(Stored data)

+ + +

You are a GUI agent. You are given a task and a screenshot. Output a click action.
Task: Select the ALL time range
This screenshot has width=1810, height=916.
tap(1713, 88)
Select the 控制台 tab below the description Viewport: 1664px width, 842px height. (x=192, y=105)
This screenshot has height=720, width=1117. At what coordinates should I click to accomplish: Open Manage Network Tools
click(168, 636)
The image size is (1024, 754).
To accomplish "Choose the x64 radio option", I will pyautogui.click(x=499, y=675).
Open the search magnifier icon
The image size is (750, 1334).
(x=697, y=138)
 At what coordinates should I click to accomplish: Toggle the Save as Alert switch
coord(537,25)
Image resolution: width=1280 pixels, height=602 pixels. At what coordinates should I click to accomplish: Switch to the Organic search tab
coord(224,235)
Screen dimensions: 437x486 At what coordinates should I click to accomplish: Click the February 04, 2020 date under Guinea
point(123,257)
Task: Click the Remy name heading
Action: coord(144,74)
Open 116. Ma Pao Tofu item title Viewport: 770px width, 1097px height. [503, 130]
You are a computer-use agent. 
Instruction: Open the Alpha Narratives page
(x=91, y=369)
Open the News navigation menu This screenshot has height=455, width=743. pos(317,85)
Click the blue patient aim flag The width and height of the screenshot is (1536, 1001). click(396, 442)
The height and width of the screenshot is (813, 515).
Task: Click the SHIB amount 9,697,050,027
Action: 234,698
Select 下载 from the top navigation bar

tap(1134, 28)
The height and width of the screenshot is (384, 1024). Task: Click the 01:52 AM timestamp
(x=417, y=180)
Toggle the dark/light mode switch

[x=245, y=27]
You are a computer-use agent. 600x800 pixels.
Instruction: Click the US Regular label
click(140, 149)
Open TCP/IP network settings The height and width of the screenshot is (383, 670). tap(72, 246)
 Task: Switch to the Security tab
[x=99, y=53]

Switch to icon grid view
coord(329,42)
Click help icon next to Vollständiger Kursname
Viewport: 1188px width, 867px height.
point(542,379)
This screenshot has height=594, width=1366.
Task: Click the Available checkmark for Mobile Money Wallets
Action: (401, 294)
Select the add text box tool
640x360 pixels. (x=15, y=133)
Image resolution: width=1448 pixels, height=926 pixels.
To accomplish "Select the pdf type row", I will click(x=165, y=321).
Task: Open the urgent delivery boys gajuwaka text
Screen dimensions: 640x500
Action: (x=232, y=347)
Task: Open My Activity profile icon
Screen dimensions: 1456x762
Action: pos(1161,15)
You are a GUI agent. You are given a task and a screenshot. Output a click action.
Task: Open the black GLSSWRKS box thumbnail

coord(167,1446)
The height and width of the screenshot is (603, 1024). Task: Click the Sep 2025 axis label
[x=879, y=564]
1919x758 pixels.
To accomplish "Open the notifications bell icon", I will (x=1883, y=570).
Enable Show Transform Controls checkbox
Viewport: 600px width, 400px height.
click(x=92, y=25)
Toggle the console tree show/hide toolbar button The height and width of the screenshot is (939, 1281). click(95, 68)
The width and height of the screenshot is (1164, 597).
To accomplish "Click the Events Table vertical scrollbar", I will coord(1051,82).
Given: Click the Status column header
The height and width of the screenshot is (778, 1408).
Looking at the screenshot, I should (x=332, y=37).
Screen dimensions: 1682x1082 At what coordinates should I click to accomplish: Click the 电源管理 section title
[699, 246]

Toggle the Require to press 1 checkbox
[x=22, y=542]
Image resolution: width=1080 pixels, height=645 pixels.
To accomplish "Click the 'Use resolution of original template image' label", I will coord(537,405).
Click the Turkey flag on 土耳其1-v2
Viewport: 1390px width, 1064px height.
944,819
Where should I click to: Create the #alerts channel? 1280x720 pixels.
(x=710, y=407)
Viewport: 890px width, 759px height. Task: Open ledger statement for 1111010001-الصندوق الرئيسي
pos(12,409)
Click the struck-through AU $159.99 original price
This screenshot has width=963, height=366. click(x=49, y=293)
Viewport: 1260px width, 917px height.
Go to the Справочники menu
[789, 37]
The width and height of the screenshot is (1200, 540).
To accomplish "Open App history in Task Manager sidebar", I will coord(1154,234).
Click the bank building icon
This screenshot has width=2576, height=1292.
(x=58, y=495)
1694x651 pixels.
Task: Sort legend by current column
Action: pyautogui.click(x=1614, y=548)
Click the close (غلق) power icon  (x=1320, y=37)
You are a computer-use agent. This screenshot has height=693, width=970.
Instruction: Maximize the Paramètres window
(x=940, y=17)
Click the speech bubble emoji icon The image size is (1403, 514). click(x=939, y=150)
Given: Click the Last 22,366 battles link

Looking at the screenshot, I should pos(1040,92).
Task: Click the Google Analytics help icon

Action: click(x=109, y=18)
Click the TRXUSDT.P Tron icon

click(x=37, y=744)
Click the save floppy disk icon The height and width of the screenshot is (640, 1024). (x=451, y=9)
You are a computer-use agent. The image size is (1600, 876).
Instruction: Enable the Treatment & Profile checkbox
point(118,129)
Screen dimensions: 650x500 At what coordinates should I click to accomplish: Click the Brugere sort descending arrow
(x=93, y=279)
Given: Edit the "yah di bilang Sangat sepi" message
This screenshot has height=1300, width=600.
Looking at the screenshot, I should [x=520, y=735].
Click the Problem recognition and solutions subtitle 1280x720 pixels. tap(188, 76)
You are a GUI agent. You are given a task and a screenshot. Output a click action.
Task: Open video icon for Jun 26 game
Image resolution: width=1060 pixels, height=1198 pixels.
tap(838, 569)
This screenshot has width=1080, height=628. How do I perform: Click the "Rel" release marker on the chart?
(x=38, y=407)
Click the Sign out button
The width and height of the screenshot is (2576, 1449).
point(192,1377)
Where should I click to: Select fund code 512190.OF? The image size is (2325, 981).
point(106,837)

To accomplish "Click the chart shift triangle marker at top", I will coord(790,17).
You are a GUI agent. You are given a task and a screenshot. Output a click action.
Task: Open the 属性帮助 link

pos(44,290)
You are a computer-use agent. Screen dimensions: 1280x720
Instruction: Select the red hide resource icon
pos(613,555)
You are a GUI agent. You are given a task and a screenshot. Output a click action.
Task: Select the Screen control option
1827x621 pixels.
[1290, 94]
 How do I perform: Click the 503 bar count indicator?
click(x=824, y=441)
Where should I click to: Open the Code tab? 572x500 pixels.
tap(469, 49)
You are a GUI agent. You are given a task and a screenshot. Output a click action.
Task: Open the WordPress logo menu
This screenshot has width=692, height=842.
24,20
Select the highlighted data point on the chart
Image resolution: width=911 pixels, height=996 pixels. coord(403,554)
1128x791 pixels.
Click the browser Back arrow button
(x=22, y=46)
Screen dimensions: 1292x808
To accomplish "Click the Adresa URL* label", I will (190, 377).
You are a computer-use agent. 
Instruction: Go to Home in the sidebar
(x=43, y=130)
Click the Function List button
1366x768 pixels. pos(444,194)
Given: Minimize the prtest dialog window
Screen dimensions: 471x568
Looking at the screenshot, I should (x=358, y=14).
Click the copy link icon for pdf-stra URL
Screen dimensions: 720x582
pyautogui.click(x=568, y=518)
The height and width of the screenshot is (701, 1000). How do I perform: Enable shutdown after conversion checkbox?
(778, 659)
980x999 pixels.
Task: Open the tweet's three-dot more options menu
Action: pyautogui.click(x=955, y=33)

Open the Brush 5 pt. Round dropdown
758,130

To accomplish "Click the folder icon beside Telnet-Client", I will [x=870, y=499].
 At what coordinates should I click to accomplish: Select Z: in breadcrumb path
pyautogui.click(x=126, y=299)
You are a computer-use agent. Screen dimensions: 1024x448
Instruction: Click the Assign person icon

+ + +

## EXERCISE BRIEF
Please restate only the opening stretch of the records above: every line from the first through the one containing "The image size is (1024, 754).", exactly as written.

## REPLY TO THE EXERCISE
You are a GUI agent. You are given a task and a screenshot. Output a click action.
Task: Select the ALL time range
This screenshot has width=1810, height=916.
tap(1713, 88)
Select the 控制台 tab below the description Viewport: 1664px width, 842px height. (x=192, y=105)
This screenshot has height=720, width=1117. At what coordinates should I click to accomplish: Open Manage Network Tools
click(168, 636)
The image size is (1024, 754).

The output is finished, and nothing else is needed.